Аксинья молча посмотрела на меня и, показав два ряда, как слоновая кость, зубов, проговорила:
- А они тебя боятся... Думают, что ты не на счет ли золота досматриваешь. Право... Чистые дураки! Я им сколько говорю: барин простой, хороший... Ей-богу, вот сейчас с места не сойти, так и сказала. Ну, а брат-то мой... Видал, чай?
- Это с рыжей бородой?..
Аксинья взглянула на меня исподлобья и, улыбнувшись, кокетливо проговорила:
- Нет, это так... кум. Черт его знает, зачем шатается...
Кум, плотный старик с рыжей бородой, являлся к нам в контору периодически через каждые два дня; он обыкновенно усаживался на пороге кухни и терпеливо дожидался, пока щеголиха-кума освободится от своей суеты. Я замечал, что таинственное появление этого рыжего кума всегда совпадало с самым скверным расположением духа Бучинского. Этот почтенный человек раза два совсем утратил свое обычное душевное равновесие и даже вступил с Аксиньей в жестокую перепалку. Нужно сознаться, что победа осталась не на стороне Фомы Осипыча. Аксинья принялась так неистово голосить и так трещала языком, точно свежий блин на каленой сковороде, что Бучинский счел за самое лучшее отступить, хотя долго ругался на террасе и в конторе, посылая кума ко всем чертям и желая ему "четырнадцать раз сдохнуть". Очевидно, Аксинья крепко держала в своих руках женолюбивое сердце Бучинского и вполне рассчитывала на свои силы; высокая грудь, румянец во всю щеку, белая, как молоко, шея и неистощимый запас злого веселья заставляли Бучинского сладко жмурить глаза, и он приговаривал в веселую минуту: "От-то пышная бабенка, возьми ее черт!" Кум не жмурил глаза и не считал нужным обнаруживать своих ощущений, но, кажется, на его долю выпала львиная часть в сердце коварной красавицы.

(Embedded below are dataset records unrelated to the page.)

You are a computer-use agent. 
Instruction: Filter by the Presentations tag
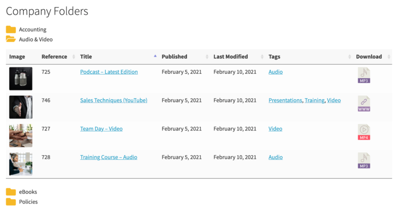pos(285,101)
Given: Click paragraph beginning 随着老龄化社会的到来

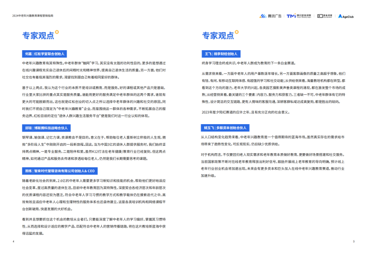Looking at the screenshot, I should point(94,194).
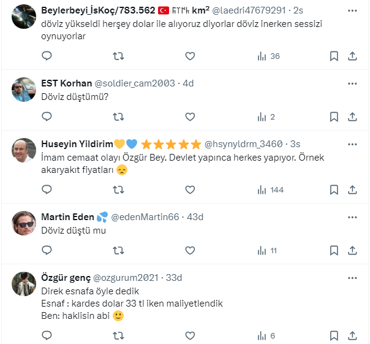Expand options for Martin Eden's tweet

click(353, 216)
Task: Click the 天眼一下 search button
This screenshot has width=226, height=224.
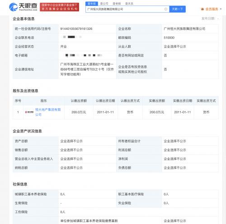Action: click(x=177, y=9)
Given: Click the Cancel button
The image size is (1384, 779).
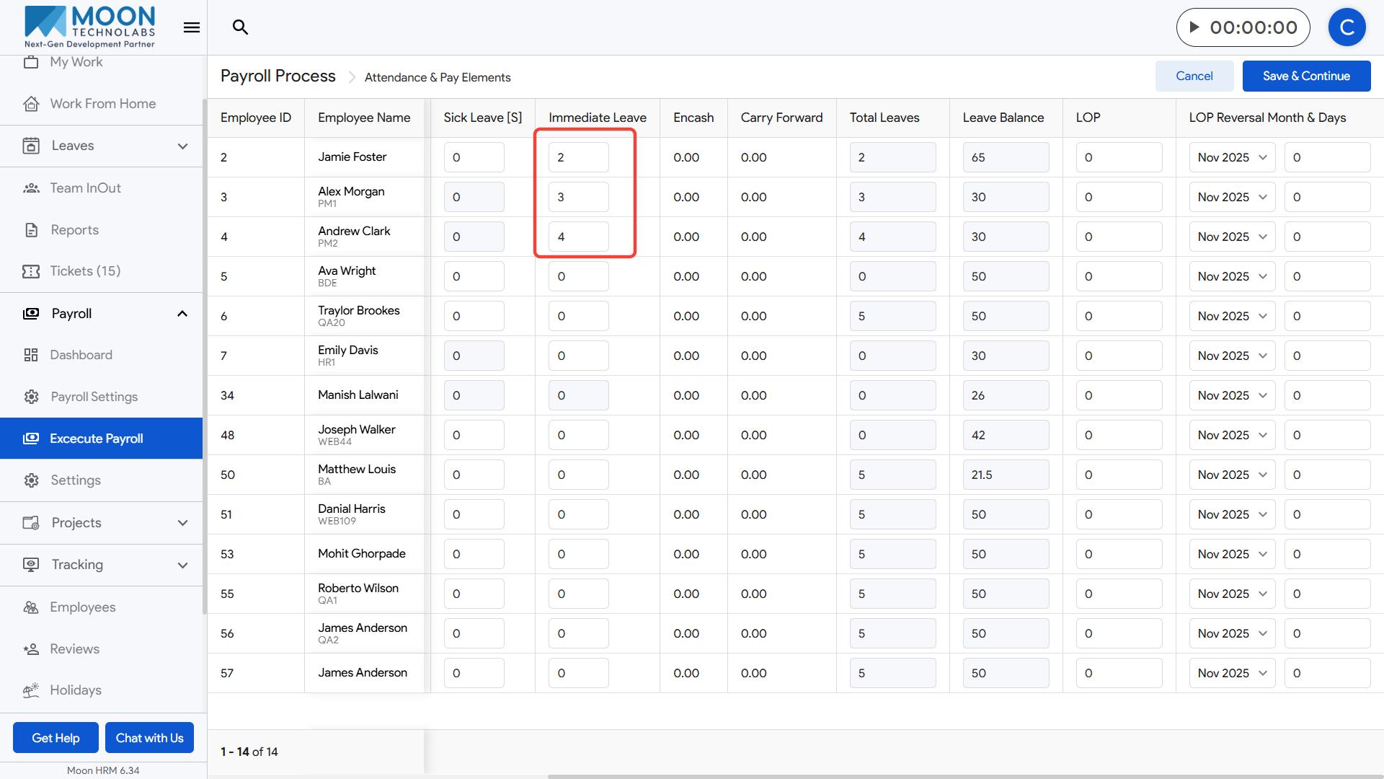Looking at the screenshot, I should point(1194,76).
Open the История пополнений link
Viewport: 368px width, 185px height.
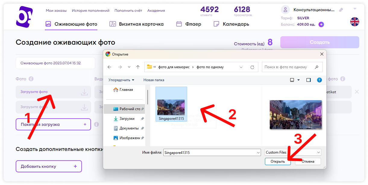tap(90, 11)
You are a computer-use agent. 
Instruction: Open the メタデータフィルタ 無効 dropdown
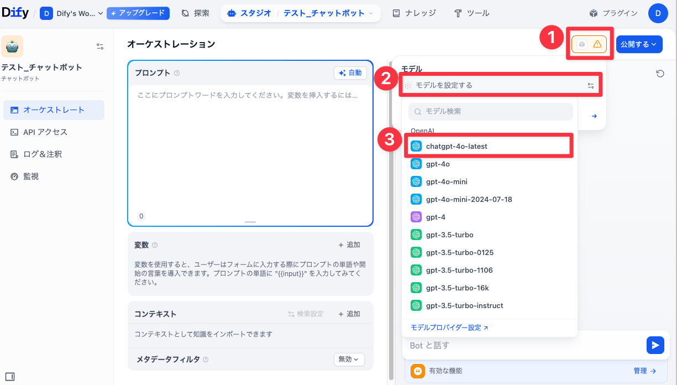349,359
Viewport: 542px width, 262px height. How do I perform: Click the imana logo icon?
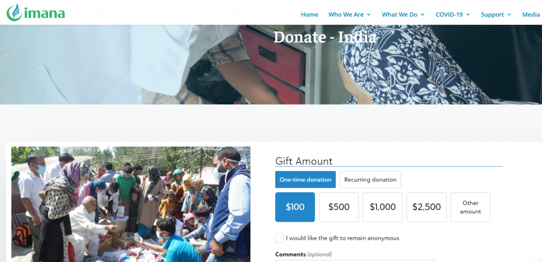14,13
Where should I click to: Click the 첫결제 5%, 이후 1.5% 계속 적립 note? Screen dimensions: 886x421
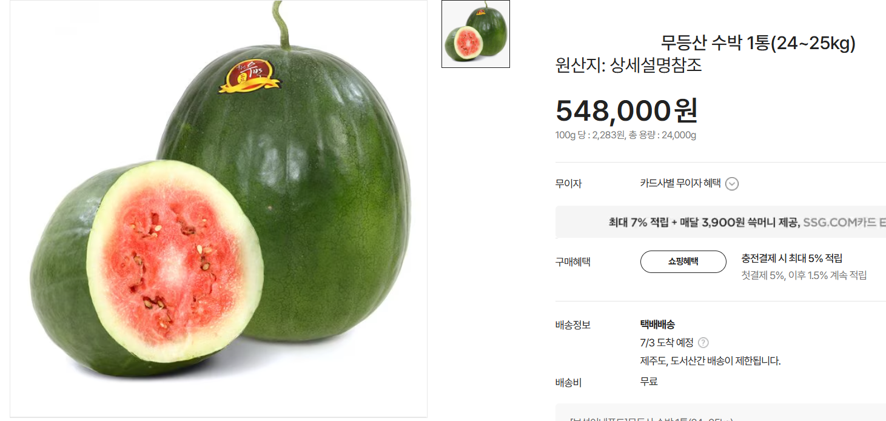pyautogui.click(x=804, y=275)
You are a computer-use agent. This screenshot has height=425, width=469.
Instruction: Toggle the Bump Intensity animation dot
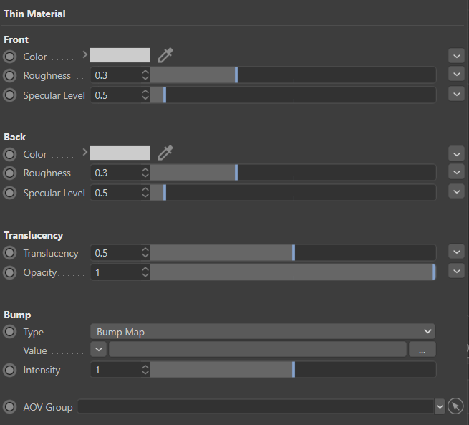coord(10,370)
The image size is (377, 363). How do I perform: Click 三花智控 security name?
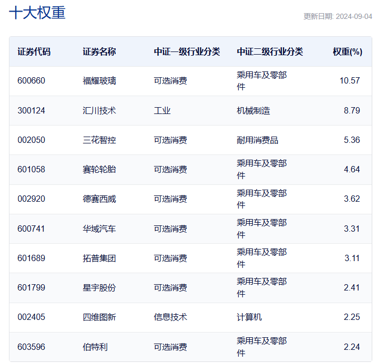click(99, 140)
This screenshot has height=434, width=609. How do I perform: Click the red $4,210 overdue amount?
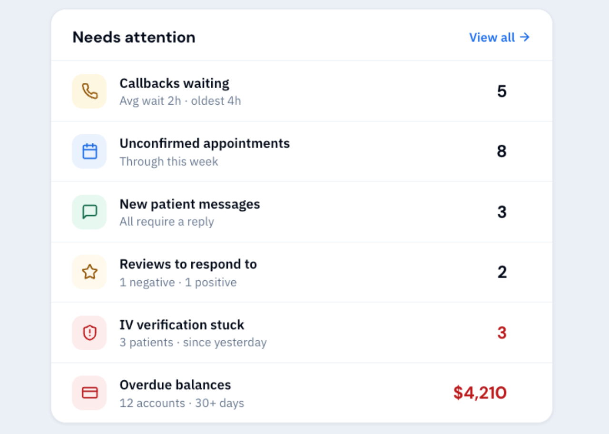click(x=480, y=393)
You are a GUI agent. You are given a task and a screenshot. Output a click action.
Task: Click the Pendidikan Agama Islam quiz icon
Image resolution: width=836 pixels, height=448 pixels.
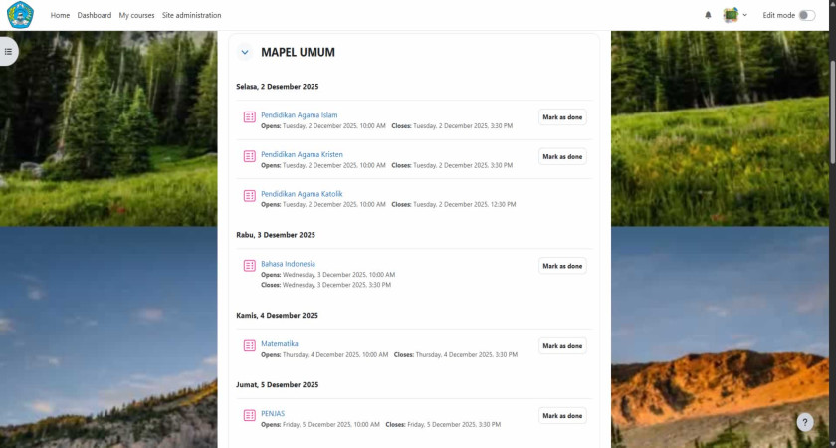tap(250, 117)
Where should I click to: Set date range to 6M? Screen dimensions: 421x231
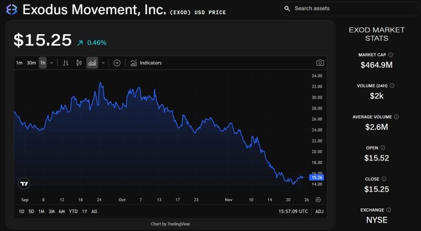coord(62,212)
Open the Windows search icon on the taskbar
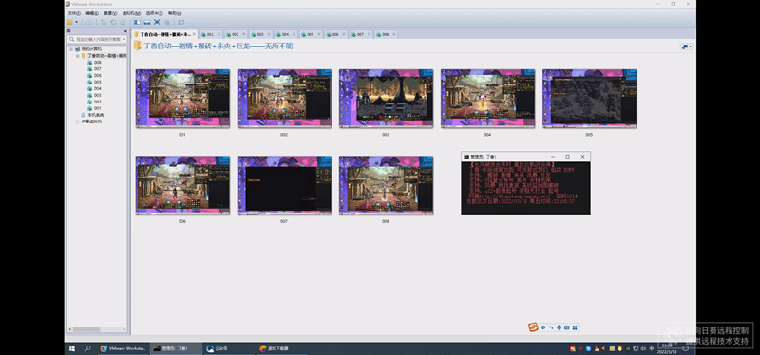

- Ужо вот придет как-нибудь брат, так я скажу ему, - обещала Аксинья, когда я просил ее познакомить меня с кержаками, т.е. с раскольниками.
Брат Аксиньи, который на прииске был известен под уменьшительным именем Гараськи, совсем не походил на свою красивую сестру. Его хилая и тщедушная фигура с вялыми движениями и каким-то серым лицом, рядом с сестрой, казалась просто жалкой; только в иззелена-серых глазах загорался иногда насмешливый, злой огонек да широкие губы складывались в неопределенную, вызывающую улыбку. В моих глазах Гараська был просто бросовый парень, которому нечего и думать тянуться за настоящим мужиком.